An analysis of van der Waals density functional components: Binding and corrugation of benzene and C60 on boron nitride and graphene

TL;DR

This study uses density functional theory with vdW-DF functionals to analyze how benzene and C60 molecules adsorb on graphene and boron nitride, revealing the influence of functional variants on binding and surface corrugation.

Contribution

It systematically compares vdW-DF1 and vdW-DF2 functionals, highlighting their effects on adsorption characteristics and proposing a method to assess exchange-correlation contributions.

Findings

C60 binds more strongly than benzene due to its size.

Binding separation is more sensitive to the exchange variant than the correlation.

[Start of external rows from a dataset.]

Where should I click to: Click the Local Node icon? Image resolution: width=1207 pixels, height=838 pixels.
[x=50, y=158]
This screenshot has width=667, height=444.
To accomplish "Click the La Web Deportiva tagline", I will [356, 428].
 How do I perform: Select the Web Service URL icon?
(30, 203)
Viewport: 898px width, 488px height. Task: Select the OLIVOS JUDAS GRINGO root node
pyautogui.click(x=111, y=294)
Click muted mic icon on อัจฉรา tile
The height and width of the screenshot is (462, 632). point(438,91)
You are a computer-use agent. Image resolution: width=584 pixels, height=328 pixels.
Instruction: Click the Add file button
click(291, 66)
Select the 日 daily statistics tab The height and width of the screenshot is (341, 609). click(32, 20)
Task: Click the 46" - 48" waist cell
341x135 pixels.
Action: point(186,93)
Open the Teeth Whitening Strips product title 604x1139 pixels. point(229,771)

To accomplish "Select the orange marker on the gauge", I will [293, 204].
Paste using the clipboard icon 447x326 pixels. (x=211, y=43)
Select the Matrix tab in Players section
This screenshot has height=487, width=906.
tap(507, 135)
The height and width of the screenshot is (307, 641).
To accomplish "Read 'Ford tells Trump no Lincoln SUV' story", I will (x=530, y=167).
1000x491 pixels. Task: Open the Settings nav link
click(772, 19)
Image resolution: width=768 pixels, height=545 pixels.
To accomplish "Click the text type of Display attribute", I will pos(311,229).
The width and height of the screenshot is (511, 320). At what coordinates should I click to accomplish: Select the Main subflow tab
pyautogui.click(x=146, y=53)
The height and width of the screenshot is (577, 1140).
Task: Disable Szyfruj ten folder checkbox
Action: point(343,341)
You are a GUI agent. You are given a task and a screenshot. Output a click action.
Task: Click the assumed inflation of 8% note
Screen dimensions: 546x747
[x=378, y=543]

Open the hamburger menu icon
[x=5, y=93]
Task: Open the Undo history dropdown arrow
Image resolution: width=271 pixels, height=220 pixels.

Corrugation varies significantly with the vdW-DF version used.

Abstract

The adsorption of benzene and C60 on graphene and boron nitride (BN) is studied using density functional theory with the non-local correlation functional vdW-DF. By comparing these systems we can systematically investigate their adsorption nature and differences between the two functional versions vdW-DF1 and vdW-DF2. The bigger size of the C60 molecule makes it bind stronger to the surface than benzene, yet the interface between the molecules and the sheets are similar in nature. The binding separation is more sensitive to the exchange variant used in vdW-DF than to the correlation version. This result is related to the exchange and correlation components of the potential energy curve (PEC). We show that a moderate dipole forms for C60 on graphene, unlike for the other adsorption systems. We find that the corrugation is very sensitive to the variant or version of vdW-DF used, in particular the exchange. Further, we show that this sensitivity arise indirectly through the shift in binding separation caused by changing vdW-DF variant. Based on our results, we suggest a concerted theory-experiment approach to assess the exchange and correlation contributions to physisorption. Using DFT calculations, the corrugation can be linked to the optimal separation, allowing us to extract the exchange-correlation part of the adsorption energy. Molecules with same interfaces to the surface, but different geometries, can in turn cast light on the role of van der Waals forces.